Task: Reproduce, without any change, the lines from the one with "Task: Click inside the Expression text box" up to and including the one with "coord(51,107)".

Entries for locating text and elements

— start —

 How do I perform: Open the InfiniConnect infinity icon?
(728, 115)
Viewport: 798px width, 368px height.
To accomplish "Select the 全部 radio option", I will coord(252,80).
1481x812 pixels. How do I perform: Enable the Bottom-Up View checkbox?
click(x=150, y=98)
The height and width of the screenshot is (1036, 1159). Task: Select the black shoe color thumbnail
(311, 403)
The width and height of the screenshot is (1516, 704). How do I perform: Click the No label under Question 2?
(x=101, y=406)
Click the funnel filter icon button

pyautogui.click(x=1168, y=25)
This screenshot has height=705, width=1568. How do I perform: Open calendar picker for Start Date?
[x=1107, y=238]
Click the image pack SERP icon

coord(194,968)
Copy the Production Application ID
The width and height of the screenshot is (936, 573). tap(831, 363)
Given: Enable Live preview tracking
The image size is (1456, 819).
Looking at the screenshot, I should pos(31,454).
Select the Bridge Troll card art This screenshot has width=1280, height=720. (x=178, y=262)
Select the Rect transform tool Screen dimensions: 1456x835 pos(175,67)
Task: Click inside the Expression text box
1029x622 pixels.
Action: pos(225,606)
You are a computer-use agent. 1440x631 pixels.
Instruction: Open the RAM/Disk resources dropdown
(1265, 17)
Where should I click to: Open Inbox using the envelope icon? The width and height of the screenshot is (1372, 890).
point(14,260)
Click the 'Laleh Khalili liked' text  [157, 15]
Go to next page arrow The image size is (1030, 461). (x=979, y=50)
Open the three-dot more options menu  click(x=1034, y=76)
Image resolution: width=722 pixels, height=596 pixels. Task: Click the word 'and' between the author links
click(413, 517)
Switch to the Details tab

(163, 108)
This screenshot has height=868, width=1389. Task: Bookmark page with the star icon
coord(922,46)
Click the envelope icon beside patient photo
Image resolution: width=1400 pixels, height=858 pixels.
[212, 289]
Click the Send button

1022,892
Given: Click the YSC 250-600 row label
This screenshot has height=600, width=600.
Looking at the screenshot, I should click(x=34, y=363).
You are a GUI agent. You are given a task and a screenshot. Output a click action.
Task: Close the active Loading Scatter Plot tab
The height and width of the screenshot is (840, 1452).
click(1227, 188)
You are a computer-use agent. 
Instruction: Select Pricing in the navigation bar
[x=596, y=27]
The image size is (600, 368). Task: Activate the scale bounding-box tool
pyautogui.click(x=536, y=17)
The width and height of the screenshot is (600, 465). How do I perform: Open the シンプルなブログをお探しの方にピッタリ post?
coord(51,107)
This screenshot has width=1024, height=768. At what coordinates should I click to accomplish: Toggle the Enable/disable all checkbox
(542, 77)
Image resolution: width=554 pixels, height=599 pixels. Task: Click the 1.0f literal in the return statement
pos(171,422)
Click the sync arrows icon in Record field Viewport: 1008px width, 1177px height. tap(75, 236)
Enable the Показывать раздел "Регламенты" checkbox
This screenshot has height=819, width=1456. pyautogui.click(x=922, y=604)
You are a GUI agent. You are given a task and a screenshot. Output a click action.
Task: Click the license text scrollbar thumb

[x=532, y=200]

— end —

Task solution:
Task: Click inside the Expression text box
1029x622 pixels.
Action: pos(225,606)
You are a computer-use agent. 1440x631 pixels.
Instruction: Open the RAM/Disk resources dropdown
(1265, 17)
Where should I click to: Open Inbox using the envelope icon? The width and height of the screenshot is (1372, 890).
point(14,260)
Click the 'Laleh Khalili liked' text  [157, 15]
Go to next page arrow The image size is (1030, 461). (x=979, y=50)
Open the three-dot more options menu  click(x=1034, y=76)
Image resolution: width=722 pixels, height=596 pixels. Task: Click the word 'and' between the author links
click(413, 517)
Switch to the Details tab

(163, 108)
This screenshot has height=868, width=1389. Task: Bookmark page with the star icon
coord(922,46)
Click the envelope icon beside patient photo
Image resolution: width=1400 pixels, height=858 pixels.
[212, 289]
Click the Send button

1022,892
Given: Click the YSC 250-600 row label
This screenshot has height=600, width=600.
Looking at the screenshot, I should click(x=34, y=363).
You are a GUI agent. You are given a task and a screenshot. Output a click action.
Task: Close the active Loading Scatter Plot tab
The height and width of the screenshot is (840, 1452).
click(1227, 188)
You are a computer-use agent. 
Instruction: Select Pricing in the navigation bar
[x=596, y=27]
The image size is (600, 368). Task: Activate the scale bounding-box tool
pyautogui.click(x=536, y=17)
The width and height of the screenshot is (600, 465). How do I perform: Open the シンプルなブログをお探しの方にピッタリ post?
coord(51,107)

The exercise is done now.